Intelligent Format Identification

The engine identifies most documents automatically by inspecting their binary signature and structure (e.g., PDFs, Email, SQL). However, ZIP-based formats (GIS Shapefiles, MapInfo) require an explicit format hint during ingestion. Because ZIP files act as opaque containers, the system cannot verify whether a payload contains a CAD archive, a GIS dataset, or a generic compression without your instruction via the documentType parameter.

The Routing Decision

When a document enters the system, TrueParser determines the optimal engine using the following priority:

1. Explicit Declaration

If you provide a documentType in your request, TrueParser honors that routing immediately. This is the recommended approach for production pipelines where the source format is known.

2. Automatic Detection

If no type is provided, the platform uses a combination of filename heuristics, MIME types, and signature sniffing to identify the format. Once identified, it is routed to the corresponding family (e.g., TrueParserGis for Geospatial, TrueParserMsOffice for Word/Excel).
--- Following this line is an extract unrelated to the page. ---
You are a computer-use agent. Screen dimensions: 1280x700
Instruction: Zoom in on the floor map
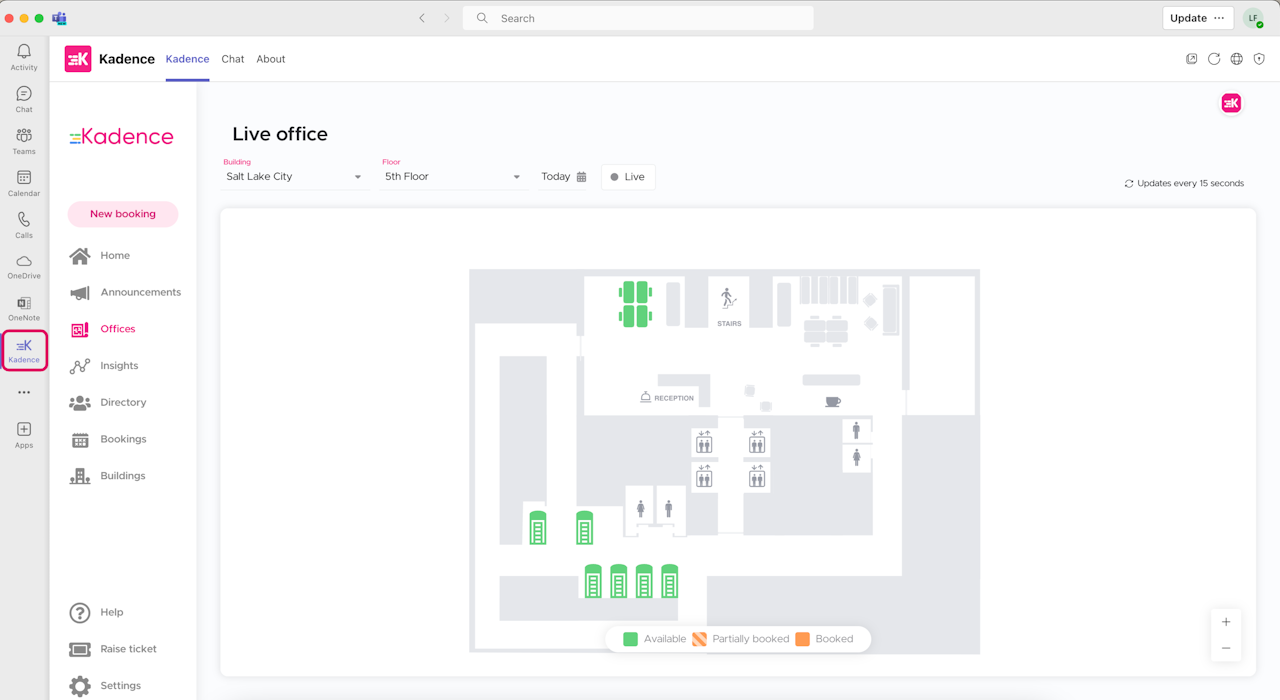pyautogui.click(x=1226, y=622)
Case Study: The CSV Dilemma

CSV is a unique format because it can represent two very different kinds of data:
  • GIS/Spatial: Coordinate lists and point layers.
  • Tabular/Office: Standard spreadsheets and reports.
To resolve this, TrueParser requires an explicit csvRoute at ingestion time. This ensures that your spatial CSV is processed with the full GIS engine (geometry, WKT, BBOX) while your financial reports are handled by the lightweight tabular engine.

Specialized Engine Families

TrueParser orchestrates the following specialized engine families:
  • TrueParserPdf: Technical and Vision-based PDF extraction.
  • TrueParserGis: High-throughput vector spatial ingestion.
  • TrueParserCad: DWG/DXF normalization and world-coordinate flattening.
  • TrueParserSql: Multi-dialect SQL statement analysis and logic extraction.
  • TrueParserMailKit: Email forensics for PST/OST/EML archives.
  • TrueParserMsOffice / TrueParserOpenDoc: Enterprise document processing.

Benefits of Decoupled Routing

By separating routing from the core API:
  • Scalable Processing: The system can scale processing capacity independently for different format families based on your actual traffic patterns.
  • Version Isolation: You can benefit from engine-specific updates (e.g., a new SQL dialect) without any changes to your ingestion code.
  • Reliability: A failure in one engine family does not impact the rest of the parsing platform.
Last modified on April 1, 2026